■ **How to complete this task**:
Report each line of the records where "Given" occurs.

[Collected data entries]
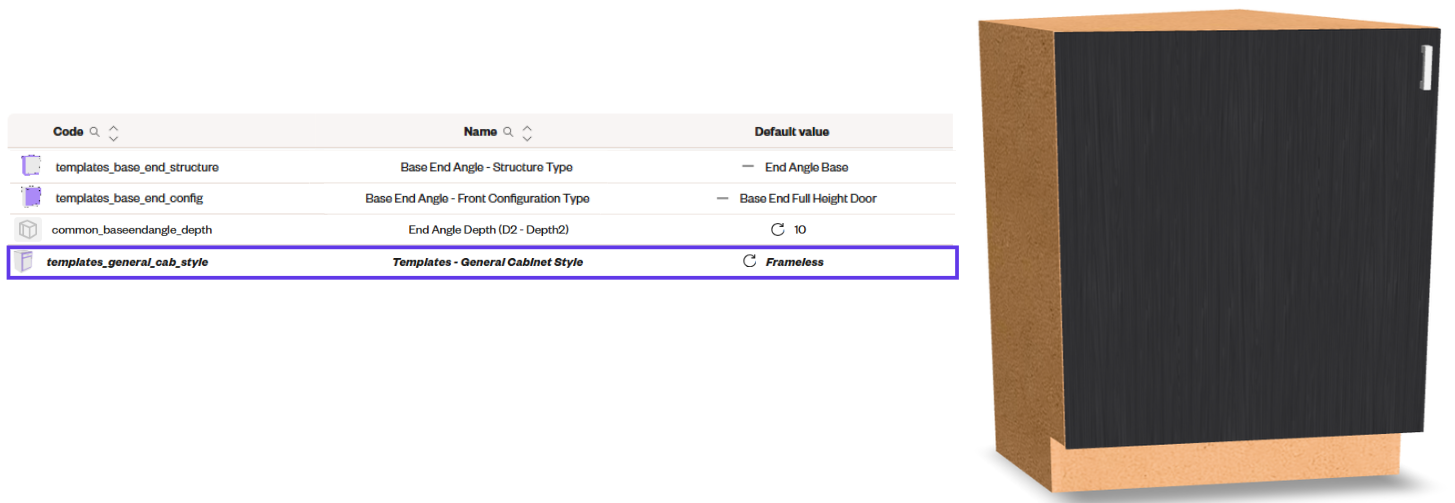Click the templates_base_end_config purple cabinet icon
The height and width of the screenshot is (503, 1455).
click(31, 198)
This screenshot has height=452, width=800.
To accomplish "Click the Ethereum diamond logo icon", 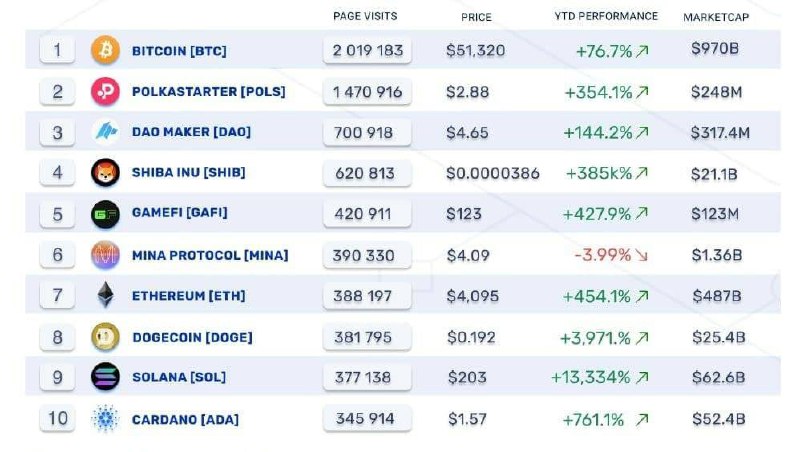I will [105, 296].
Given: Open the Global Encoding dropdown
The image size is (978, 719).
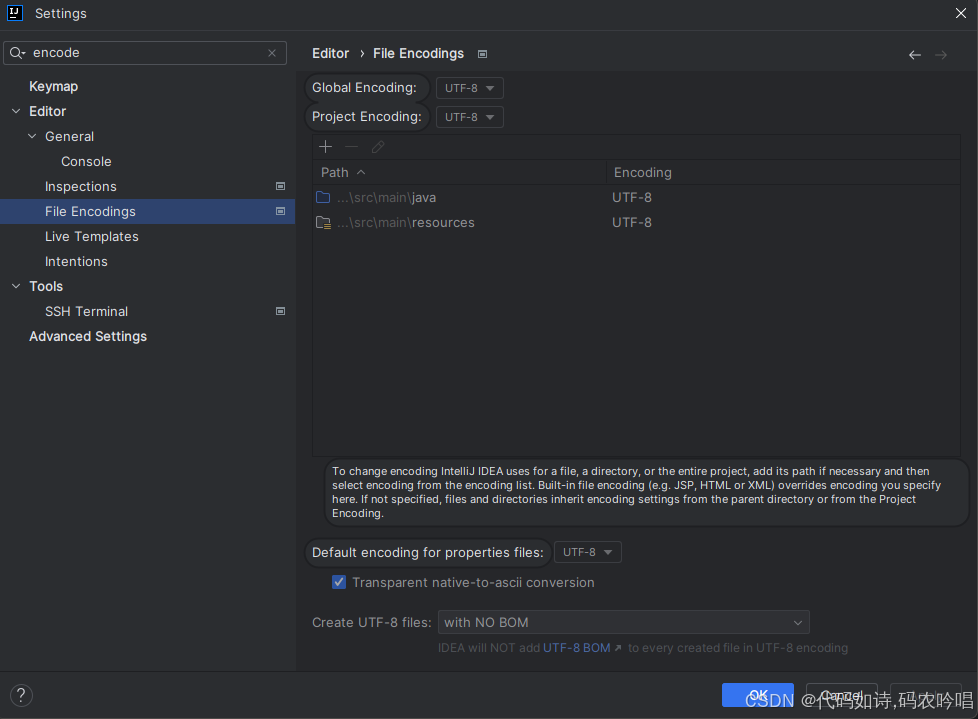Looking at the screenshot, I should 469,88.
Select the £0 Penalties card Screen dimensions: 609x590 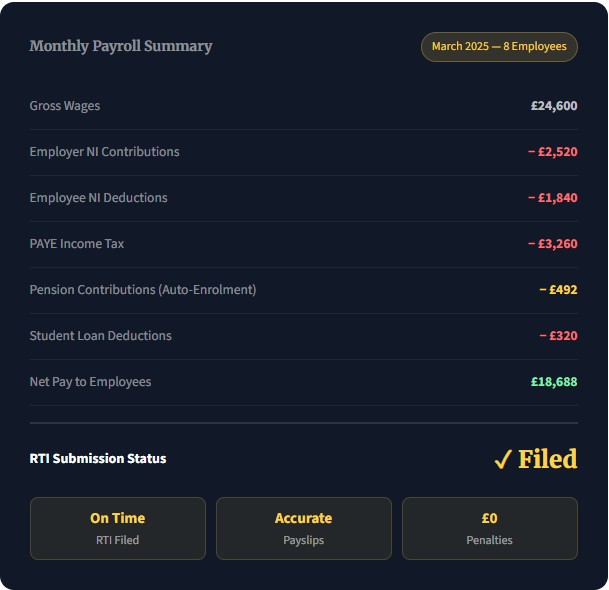[x=489, y=528]
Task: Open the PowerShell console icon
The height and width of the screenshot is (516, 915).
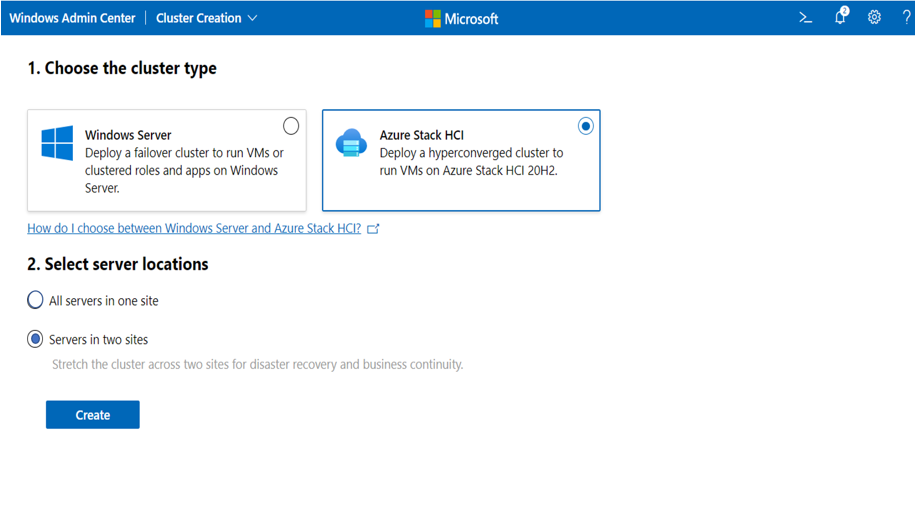Action: coord(805,18)
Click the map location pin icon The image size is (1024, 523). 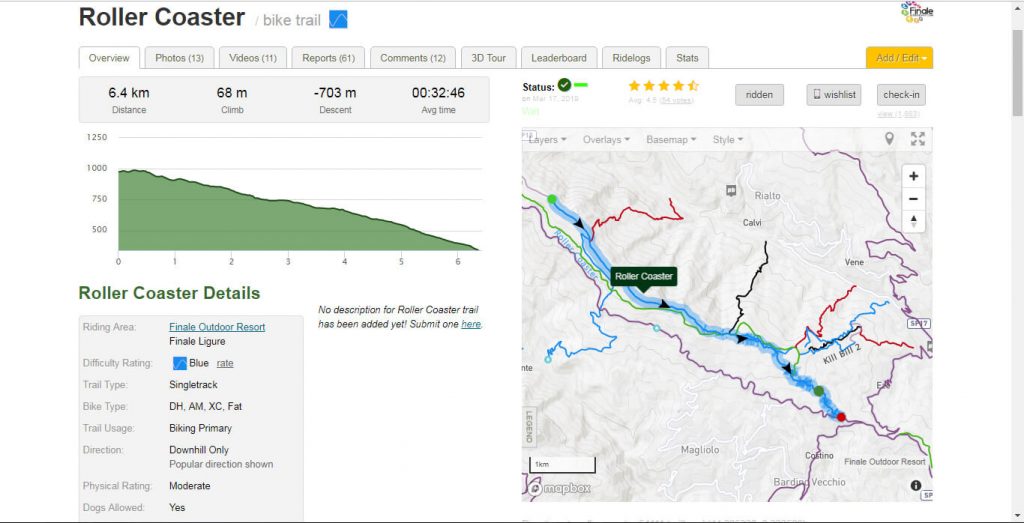[x=889, y=139]
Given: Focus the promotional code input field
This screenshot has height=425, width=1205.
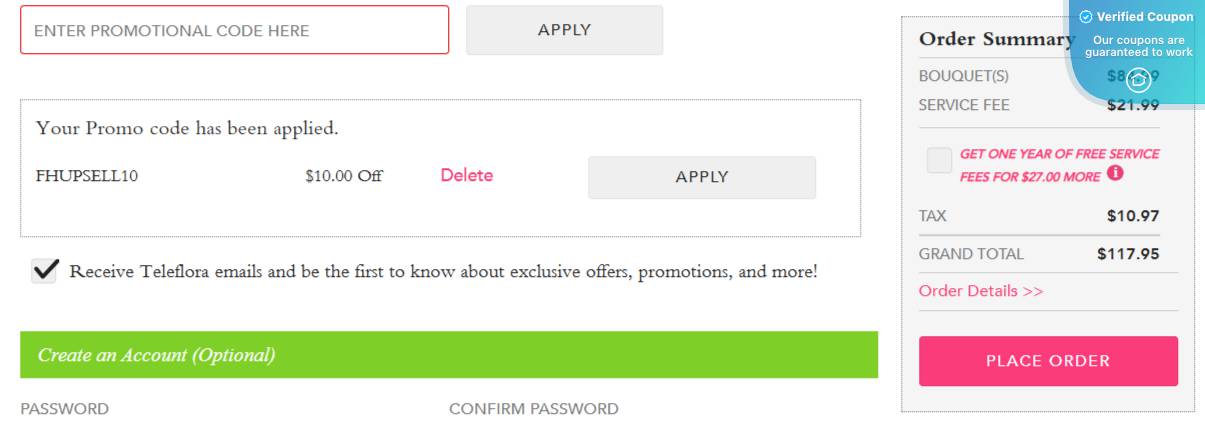Looking at the screenshot, I should pyautogui.click(x=234, y=30).
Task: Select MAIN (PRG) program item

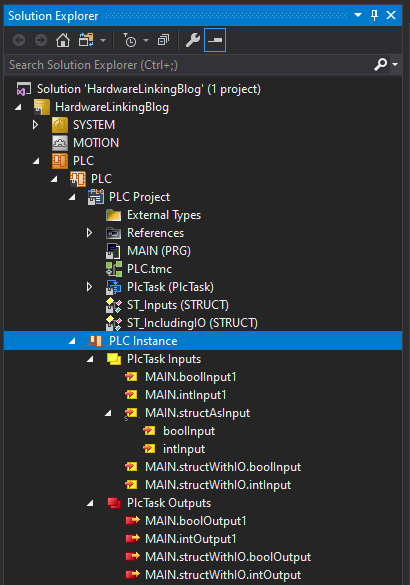Action: [x=159, y=251]
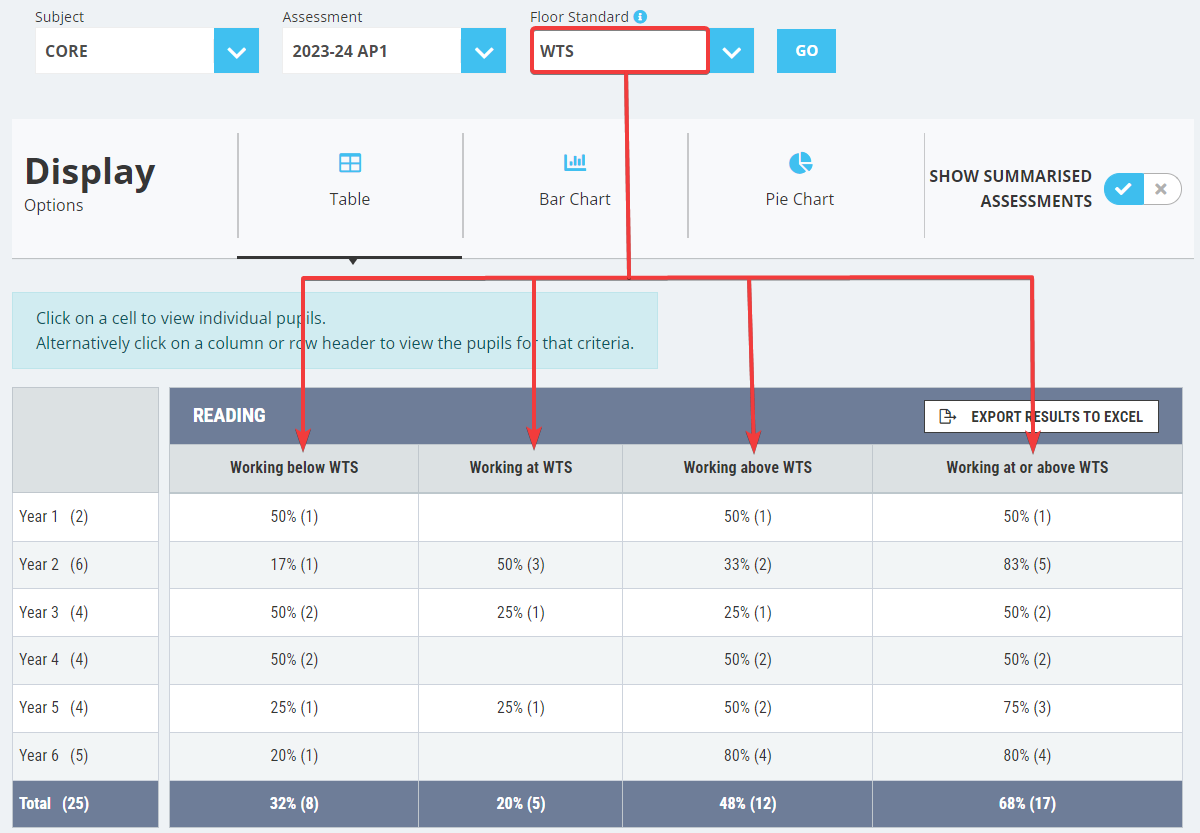Image resolution: width=1200 pixels, height=833 pixels.
Task: Select the Table display icon
Action: 350,162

■ **Problem solution**:
Given: Open the Global Encoding dropdown
Given: Focus the promotional code input field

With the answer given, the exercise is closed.